[Pixel coordinate grounding data]
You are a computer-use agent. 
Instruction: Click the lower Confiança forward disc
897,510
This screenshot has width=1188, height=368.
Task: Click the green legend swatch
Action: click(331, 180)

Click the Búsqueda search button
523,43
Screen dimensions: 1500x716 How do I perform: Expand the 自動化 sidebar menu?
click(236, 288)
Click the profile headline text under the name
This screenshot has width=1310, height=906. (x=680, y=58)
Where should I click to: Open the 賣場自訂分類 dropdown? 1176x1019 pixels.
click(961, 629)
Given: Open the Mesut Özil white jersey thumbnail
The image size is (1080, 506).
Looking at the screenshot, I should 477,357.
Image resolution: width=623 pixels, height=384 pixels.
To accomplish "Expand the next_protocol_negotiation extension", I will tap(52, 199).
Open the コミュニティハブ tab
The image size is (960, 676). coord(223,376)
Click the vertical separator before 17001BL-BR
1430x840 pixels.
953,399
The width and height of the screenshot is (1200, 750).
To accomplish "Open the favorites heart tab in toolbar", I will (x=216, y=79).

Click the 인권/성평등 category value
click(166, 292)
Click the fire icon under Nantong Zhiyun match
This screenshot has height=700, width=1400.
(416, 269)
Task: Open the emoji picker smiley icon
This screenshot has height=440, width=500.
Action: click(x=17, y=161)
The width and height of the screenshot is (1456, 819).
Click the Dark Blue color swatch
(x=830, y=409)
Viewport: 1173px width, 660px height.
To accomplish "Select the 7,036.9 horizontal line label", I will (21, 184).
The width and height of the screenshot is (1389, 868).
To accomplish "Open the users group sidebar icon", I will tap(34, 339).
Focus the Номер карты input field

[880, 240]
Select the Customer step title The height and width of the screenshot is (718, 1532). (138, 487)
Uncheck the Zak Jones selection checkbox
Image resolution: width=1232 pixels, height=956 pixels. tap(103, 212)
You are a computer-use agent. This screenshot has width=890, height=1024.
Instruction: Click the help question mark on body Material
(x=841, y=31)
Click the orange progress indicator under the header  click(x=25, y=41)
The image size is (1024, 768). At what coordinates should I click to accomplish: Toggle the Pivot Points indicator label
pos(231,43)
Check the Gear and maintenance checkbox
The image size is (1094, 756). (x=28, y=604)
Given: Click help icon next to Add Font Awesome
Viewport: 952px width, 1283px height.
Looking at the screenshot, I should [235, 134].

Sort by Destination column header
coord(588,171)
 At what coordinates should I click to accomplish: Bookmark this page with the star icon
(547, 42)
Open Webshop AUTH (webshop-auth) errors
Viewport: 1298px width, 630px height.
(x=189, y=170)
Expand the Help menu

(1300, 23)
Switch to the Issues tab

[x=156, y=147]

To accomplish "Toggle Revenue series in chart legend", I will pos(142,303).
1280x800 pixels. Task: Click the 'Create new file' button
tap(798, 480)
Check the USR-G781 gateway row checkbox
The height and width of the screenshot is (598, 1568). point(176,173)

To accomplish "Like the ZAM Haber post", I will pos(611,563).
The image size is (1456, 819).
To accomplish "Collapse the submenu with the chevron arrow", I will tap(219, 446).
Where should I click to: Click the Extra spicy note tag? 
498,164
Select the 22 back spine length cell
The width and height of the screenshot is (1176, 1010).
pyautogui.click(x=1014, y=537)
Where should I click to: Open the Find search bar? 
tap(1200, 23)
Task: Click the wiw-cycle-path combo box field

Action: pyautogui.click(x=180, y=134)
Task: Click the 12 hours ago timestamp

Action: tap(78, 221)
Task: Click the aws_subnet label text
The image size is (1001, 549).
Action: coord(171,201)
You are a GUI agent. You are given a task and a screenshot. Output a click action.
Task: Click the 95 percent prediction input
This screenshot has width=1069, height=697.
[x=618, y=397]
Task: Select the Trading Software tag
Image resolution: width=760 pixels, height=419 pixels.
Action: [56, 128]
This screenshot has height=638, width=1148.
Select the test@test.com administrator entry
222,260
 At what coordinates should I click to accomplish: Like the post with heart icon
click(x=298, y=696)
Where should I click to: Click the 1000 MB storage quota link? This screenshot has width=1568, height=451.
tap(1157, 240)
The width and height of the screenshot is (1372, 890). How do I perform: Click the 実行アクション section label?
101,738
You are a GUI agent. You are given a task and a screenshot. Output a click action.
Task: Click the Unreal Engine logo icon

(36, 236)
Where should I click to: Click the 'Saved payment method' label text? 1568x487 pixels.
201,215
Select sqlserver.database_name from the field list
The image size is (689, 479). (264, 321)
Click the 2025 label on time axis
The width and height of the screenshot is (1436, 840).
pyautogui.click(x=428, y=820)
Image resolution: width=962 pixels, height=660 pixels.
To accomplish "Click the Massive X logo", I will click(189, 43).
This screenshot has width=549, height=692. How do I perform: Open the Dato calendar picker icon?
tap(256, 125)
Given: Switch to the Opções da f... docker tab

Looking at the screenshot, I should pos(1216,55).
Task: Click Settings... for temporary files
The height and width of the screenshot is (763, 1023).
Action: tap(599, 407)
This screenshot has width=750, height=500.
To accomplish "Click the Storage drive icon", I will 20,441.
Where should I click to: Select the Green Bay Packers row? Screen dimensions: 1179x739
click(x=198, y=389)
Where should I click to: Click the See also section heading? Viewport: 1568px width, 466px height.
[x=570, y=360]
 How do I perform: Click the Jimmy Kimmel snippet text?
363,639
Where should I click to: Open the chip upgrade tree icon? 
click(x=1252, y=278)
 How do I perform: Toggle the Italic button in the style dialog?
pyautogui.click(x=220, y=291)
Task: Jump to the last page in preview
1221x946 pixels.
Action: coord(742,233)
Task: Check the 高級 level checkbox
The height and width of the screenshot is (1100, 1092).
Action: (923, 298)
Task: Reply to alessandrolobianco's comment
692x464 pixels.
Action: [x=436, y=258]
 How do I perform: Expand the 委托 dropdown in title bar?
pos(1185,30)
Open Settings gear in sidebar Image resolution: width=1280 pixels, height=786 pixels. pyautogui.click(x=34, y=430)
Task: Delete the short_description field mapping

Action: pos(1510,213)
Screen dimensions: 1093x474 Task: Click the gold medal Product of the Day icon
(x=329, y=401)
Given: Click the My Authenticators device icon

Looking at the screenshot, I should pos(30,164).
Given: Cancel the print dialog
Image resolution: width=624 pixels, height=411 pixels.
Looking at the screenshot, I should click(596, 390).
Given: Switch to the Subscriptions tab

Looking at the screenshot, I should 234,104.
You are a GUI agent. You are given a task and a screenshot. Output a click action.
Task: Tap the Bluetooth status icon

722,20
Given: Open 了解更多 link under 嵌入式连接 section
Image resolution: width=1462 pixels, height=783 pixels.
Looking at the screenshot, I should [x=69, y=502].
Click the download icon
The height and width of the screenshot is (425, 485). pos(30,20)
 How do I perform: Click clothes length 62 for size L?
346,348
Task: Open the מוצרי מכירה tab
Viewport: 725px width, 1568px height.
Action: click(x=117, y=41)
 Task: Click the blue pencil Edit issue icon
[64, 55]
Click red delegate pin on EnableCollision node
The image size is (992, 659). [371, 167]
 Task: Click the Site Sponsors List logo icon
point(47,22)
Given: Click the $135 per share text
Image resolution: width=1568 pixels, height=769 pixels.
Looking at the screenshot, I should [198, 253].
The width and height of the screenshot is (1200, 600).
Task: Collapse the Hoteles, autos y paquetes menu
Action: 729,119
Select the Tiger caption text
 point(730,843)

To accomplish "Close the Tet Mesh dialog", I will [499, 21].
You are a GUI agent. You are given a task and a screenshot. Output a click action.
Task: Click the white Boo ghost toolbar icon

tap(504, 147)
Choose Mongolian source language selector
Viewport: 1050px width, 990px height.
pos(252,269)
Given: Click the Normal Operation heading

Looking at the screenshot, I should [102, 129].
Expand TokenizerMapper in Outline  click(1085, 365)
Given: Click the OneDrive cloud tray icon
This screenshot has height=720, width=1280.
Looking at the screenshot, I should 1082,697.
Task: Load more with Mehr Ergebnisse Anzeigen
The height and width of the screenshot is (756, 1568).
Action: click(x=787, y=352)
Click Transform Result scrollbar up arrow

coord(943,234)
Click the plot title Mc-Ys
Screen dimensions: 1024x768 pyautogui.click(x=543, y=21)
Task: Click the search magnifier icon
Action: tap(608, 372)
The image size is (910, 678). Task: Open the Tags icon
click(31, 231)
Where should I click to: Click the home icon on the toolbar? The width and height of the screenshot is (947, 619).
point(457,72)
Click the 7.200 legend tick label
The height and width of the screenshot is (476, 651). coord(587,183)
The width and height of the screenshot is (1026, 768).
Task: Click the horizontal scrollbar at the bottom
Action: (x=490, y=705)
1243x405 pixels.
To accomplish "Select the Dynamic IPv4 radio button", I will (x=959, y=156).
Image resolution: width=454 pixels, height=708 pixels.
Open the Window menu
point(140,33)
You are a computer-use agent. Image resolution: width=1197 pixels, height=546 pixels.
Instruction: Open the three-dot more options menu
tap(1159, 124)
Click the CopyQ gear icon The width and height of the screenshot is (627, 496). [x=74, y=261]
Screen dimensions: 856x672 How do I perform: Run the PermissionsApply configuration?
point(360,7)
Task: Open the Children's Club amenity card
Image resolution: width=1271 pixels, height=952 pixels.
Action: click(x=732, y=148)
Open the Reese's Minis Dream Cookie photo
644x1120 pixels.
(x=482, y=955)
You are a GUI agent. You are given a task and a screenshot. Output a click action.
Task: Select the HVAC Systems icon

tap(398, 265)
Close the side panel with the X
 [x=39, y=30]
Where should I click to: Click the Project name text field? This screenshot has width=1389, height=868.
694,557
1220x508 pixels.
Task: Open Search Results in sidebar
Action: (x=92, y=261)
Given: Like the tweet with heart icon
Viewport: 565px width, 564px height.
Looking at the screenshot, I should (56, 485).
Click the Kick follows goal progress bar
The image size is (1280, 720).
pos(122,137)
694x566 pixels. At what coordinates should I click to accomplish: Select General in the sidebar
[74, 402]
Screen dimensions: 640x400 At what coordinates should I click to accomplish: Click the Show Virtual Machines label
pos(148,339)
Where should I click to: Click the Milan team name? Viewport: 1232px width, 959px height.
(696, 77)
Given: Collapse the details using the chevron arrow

▶ [What is needed]
When you reach the line containing "Click the download icon" in the data above, start copying exactly, and stop after the line containing "Given: Click the $135 per share text".

▶ [Task answer]
Click the download icon
The height and width of the screenshot is (425, 485). pos(30,20)
 How do I perform: Click clothes length 62 for size L?
346,348
Task: Open the מוצרי מכירה tab
Viewport: 725px width, 1568px height.
Action: click(x=117, y=41)
 Task: Click the blue pencil Edit issue icon
[64, 55]
Click red delegate pin on EnableCollision node
The image size is (992, 659). [371, 167]
 Task: Click the Site Sponsors List logo icon
point(47,22)
Given: Click the $135 per share text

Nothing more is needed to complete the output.